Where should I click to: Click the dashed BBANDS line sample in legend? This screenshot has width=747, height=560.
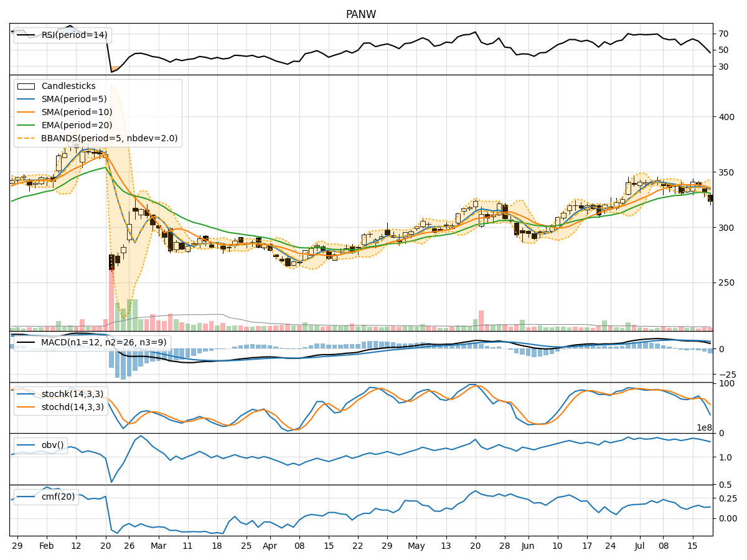click(x=27, y=138)
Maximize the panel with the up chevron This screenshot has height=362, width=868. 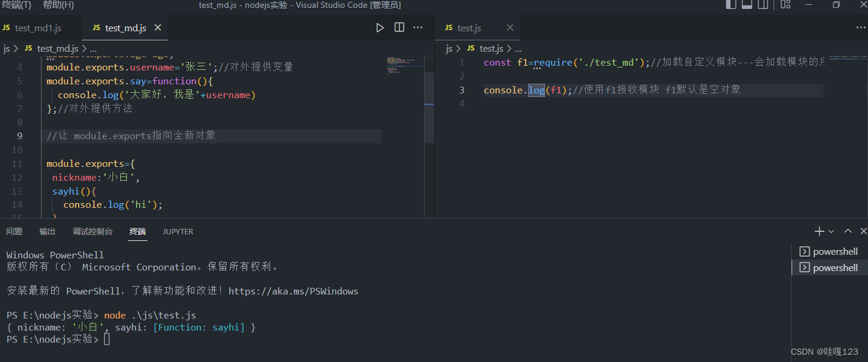click(848, 231)
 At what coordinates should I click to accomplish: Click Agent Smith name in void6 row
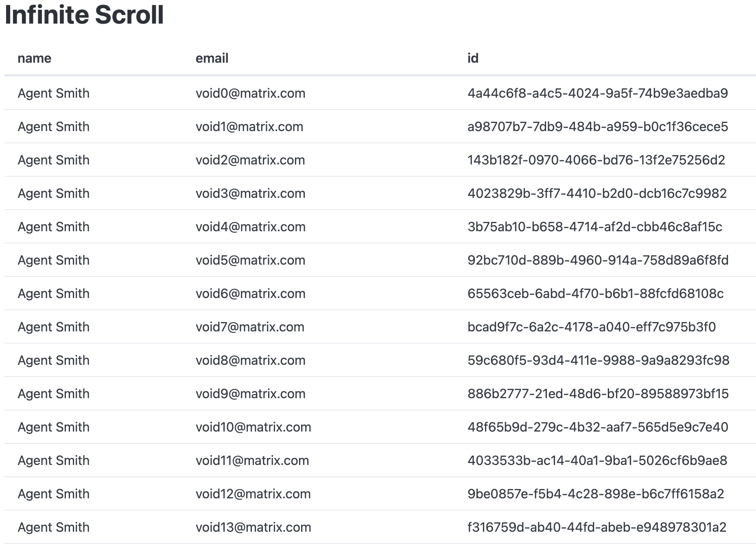(54, 294)
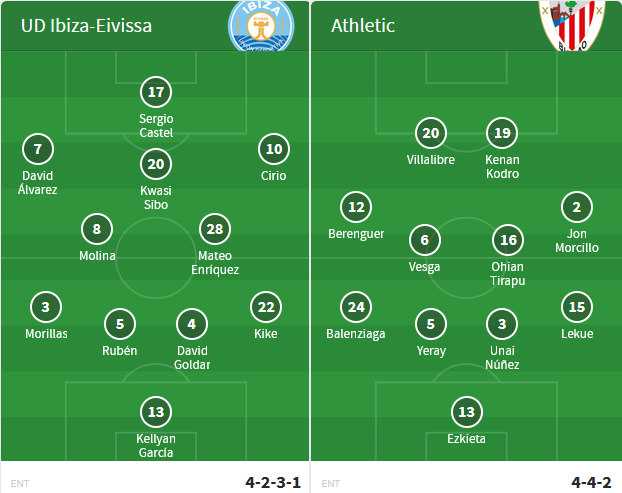Viewport: 622px width, 493px height.
Task: Click Cirio's number 10 circle
Action: 274,150
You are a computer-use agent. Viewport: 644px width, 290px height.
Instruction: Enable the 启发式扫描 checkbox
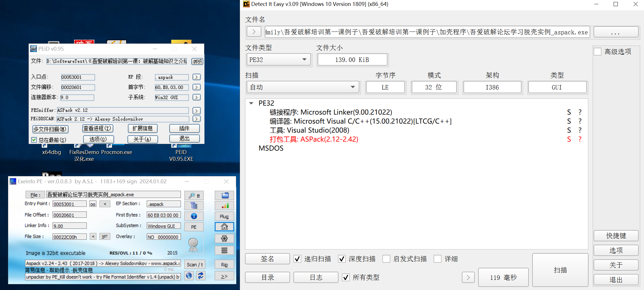coord(386,259)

§ TASK OBJECTIVE
Your answer must be the exact lines from the one containing "At what coordinates" through the last line of the records above, with both included and no pictures.

§ EXERCISE SOLUTION
 At what coordinates should I click to accomplish: Click Agent Smith name in void6 row
(54, 294)
Viewport: 622px width, 493px height.
Task: Click Cirio's number 10 circle
Action: 274,150
You are a computer-use agent. Viewport: 644px width, 290px height.
Instruction: Enable the 启发式扫描 checkbox
coord(386,259)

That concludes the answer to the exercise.